Condo-hotel units are owned like condos but can also be put into a rental pool for a certain number of days each year, earning rent money for owners and managed by a hotel company.

Intrawest has purchased more land adjacent to MonteLago Village for another development, Storied Places, a fractional ownership residence club, now in the planning stages. There will be 33 units built as part of that development.

A fourth golf course is in the works, the Rainbow Canyon Golf Club, a Tom Fazio design that will span the canyon leading to the Rainbow Garden Geological Preserve to the lake's edge and will be positioned near Lake Las Vegas' northeast end.

While the company continues its plans as a resort destination, it also is continuing to develop as a master-planned community, attracting people from retirees to celebrities.

Woodside Homes recently opened its models at the front of Lake Las Vegas and is already under construction with many of its 62 lots -- the first mid-priced single-family homes at the community. Houses started at about $500,000, a bargain compared to many of the resort's multi-million dollar custom homes.
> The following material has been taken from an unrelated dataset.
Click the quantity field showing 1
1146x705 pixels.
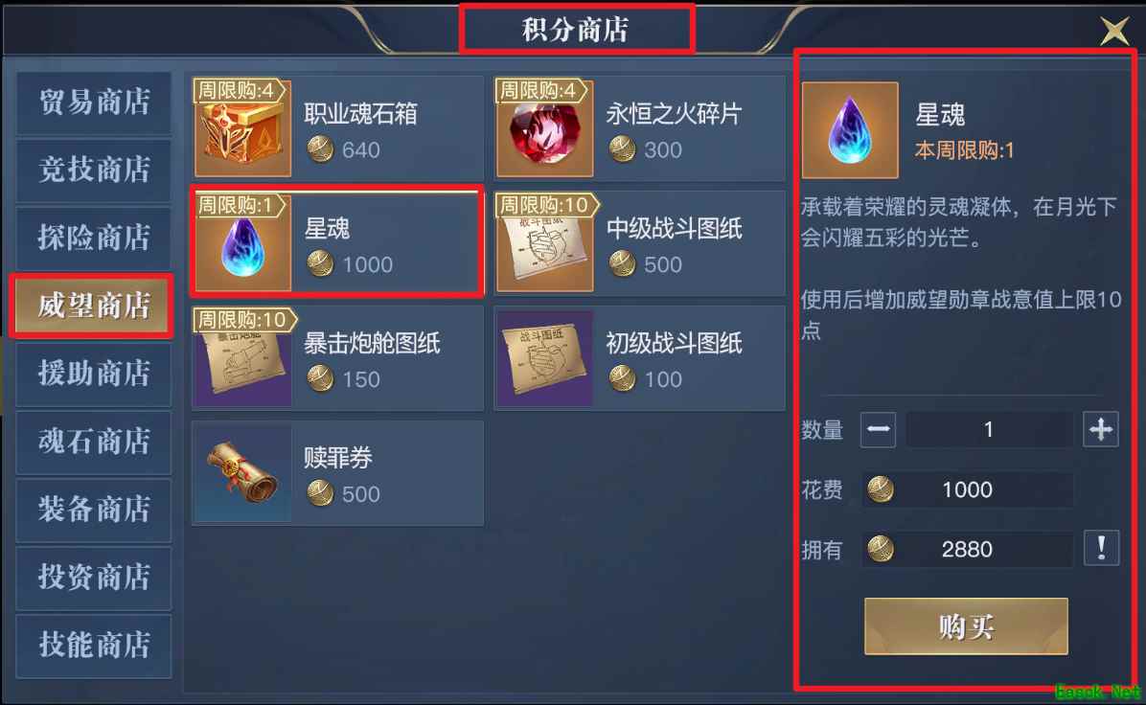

"We have to be careful, we don't want everything high end," Boeddeker said.

Woodside Homes also has a community planned for the north shore of the lake, which will include 38 lots. The homebuilder also has purchased additional land at Lake Las Vegas for future communities that together will have more than 100 houses.

Pardee Homes is getting ready to begin construction on houses at Lake Las Vegas. Luxury homebuilder Toll Brothers also has plans to build at the community, he said.

But Lake Las Vegas isn't necessarily moving away from its high-end real estate niche.

Three mini peninsulas on the south shore are available for corporate and family compounds. The "fingers," as they're also called, are 5 acre to 8 acres and for sale at about $3 million an acre.

So far no one has purchased one of the peninsulas, but Boeddeker said he is meeting with someone next week who is interested in one of the parcels.

As the development of more hotel units and residential units continues, there will be a need for further commercial development, both retail and offices.

On the east side of the resort there are plans for 278,000 square feet of high-end offices along with retail space with the possibility of residential lofts above the commercial space. Boeddeker said he hopes to start construction on the office space later this year.

Boeddeker said the community will continue to attract people who are looking for more than a place to live in.

"We are selling a lifestyle, with all the amenities, the work environment," he said. "So that when it's all said and done, it will be a self-contained development."